I see no reason why would he team up with any specific antivirus. In fact those who did not agree with him simply requested that their AV is not included in that test. Meaning they either really target just gateways/corporate segment (ex Fortinet, SOPHOS) or they just plain suck. CIS could work 8 years ago where malware was not this tricky. But today it just doesn’t seem to do much. Saying it’ll be better next yer is nothing. You an improve it against today’s standards but next year the situation may be completelly different and you’ll need next 12 months again.
Lagging behind this much all the time is just not good. And we all know antiviruses lag behind by default.
Some more, some less.

Defense+ is a also good idea with bad implimentation. If i were you, i’d head towards ThreatFire way, not classic/enhanced HIPS. They just don’t work and are aimed at strict geeks that want to keep every file under microscope like total paranoid freaks. I’m and enthusiast user and i prefered ThreatFire over anything else anytime you want.

Ask yourself the question, would it not be weird for a very large anti-malware vendor to share his massive database of nasty code with a competitive party that offers product for free, when the commercial has loads of paying customers who are paying for the exact same code ? ??? huh? ???

$$ is at the heart of it and it directly contradicts with the security of end users!

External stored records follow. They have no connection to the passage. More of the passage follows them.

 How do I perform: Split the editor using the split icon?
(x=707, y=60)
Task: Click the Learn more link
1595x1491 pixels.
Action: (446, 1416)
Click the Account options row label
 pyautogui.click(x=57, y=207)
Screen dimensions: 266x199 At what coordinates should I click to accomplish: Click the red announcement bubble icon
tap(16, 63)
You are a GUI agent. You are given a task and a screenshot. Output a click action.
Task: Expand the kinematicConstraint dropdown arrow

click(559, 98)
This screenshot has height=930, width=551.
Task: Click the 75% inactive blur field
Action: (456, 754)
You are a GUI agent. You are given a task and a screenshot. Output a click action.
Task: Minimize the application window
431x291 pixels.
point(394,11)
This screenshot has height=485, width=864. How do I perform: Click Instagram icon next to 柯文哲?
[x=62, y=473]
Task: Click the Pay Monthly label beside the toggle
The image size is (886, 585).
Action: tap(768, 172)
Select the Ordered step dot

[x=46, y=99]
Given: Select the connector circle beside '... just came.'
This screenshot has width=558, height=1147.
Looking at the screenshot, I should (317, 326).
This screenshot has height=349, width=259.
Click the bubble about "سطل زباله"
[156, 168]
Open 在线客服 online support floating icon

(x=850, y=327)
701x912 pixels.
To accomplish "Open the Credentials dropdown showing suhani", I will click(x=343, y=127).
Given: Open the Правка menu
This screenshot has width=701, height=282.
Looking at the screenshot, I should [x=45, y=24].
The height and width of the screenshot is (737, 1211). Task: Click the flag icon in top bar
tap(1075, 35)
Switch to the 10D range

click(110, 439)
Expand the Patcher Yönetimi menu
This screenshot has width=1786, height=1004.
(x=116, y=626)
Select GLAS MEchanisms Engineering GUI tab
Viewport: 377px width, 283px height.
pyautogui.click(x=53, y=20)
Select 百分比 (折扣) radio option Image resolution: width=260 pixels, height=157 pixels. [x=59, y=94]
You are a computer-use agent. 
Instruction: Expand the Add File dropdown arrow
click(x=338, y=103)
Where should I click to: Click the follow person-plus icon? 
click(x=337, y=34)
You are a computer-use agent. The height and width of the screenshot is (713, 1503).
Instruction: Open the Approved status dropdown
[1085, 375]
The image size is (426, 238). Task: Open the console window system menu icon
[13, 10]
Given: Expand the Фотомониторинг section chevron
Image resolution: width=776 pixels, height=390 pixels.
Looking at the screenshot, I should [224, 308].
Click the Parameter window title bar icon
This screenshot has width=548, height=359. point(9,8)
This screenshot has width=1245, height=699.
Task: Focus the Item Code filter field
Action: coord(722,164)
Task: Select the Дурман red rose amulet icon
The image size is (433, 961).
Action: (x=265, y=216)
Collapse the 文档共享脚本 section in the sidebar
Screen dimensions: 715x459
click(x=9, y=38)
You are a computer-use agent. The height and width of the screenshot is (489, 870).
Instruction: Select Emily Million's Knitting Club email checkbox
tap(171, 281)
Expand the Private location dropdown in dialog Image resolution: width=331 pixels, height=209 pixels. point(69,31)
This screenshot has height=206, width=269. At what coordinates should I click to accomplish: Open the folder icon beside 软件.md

If testing guys were to give out their malware… then their testing the way its done today would no longer exist as everyone would get 100%. So its a self-preservation which is again goes totally against security of end users!


Well with the heuristics, people sending in suspicious files found and the malware lab people at work Comodo’s definitions should be up to par soon. As it is now its fine for a free program anyway its not like we are paying for it.

I am confident about catching the latest malware within a reasonable time.

However, testing organisations test using malware that is no longer around. So that forces AV vendors to go underground and try to find people who has collected libraries and sometimes people get paid for providing malware libraries! Which in turn encourages new malware because now you can make money by creating new malware and sell it to AV vendors who want to increase their detection!

You see, its a “broken system”! And we have people who feed that animal further by so called “testing”…

In my opinion the industry must get together and work in collaboration against malware! At the moment its too disjointed and hence malware is winning the war!